SUPPLIED DATA >>
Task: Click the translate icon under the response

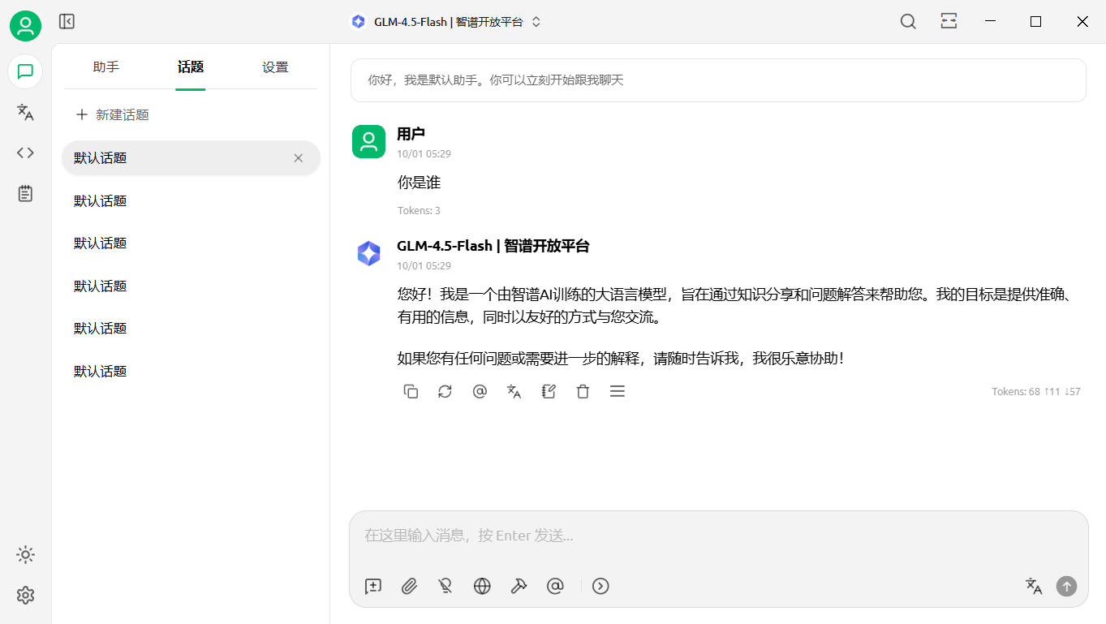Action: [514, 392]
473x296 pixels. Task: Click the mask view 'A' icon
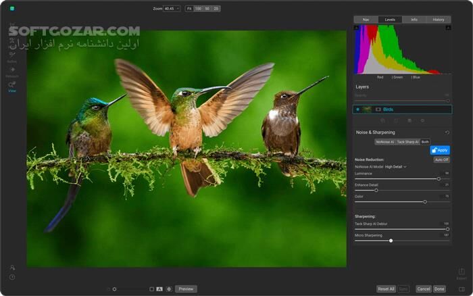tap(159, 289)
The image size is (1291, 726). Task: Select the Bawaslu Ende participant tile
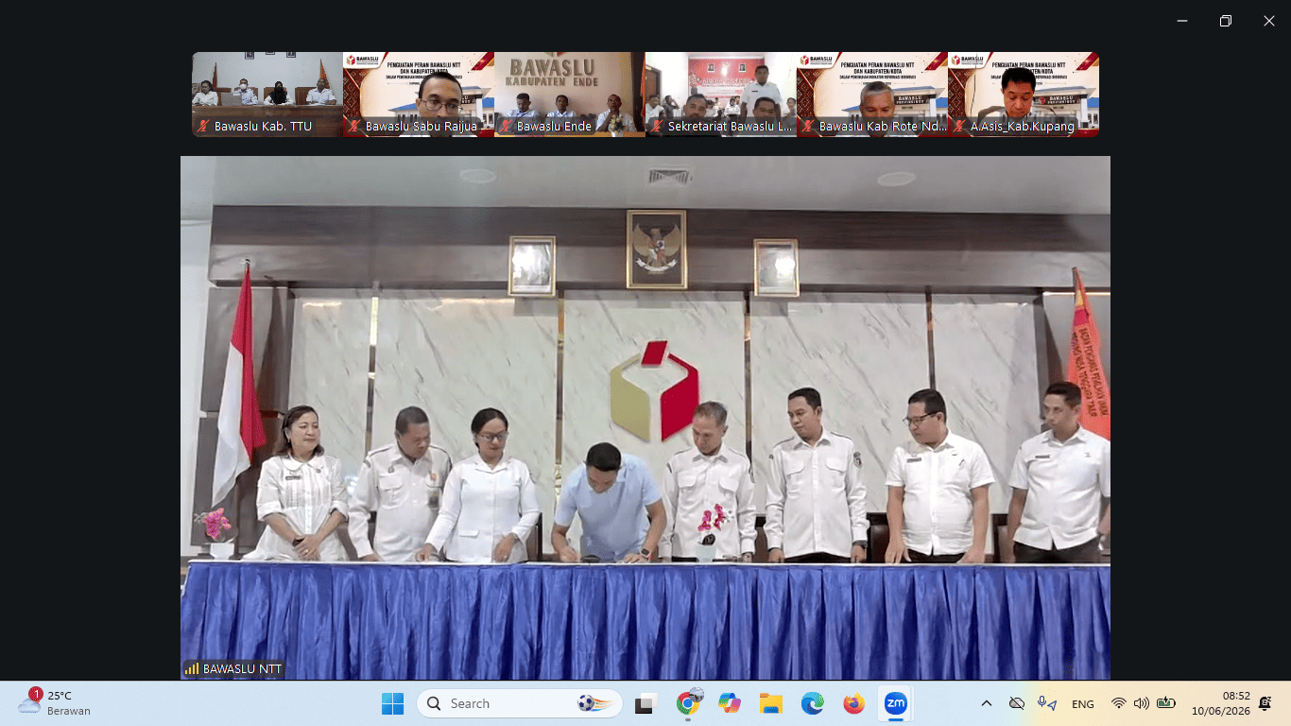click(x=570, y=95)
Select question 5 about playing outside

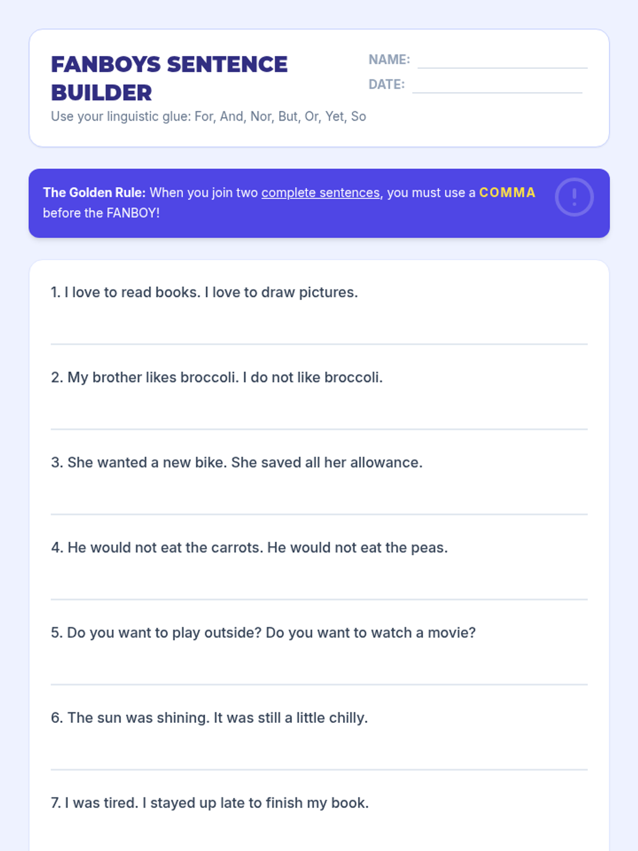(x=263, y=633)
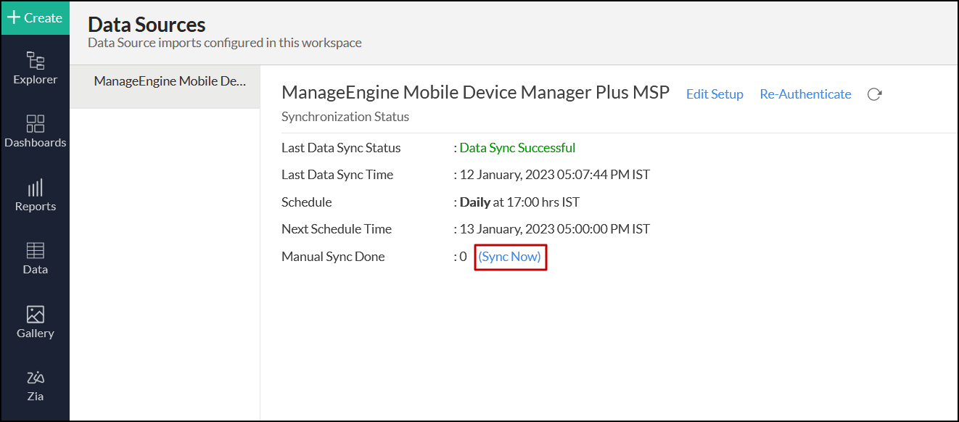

PROBLEM >>
Your answer must be an exact copy of the records above, with no pictures included.

PROBLEM SOLUTION >>
Task: Click the translate icon under the response

Action: [514, 392]
473x296 pixels. Task: Click the mask view 'A' icon
tap(159, 289)
The image size is (1291, 726). Task: Select the Bawaslu Ende participant tile
click(x=570, y=95)
Select question 5 about playing outside

(x=263, y=633)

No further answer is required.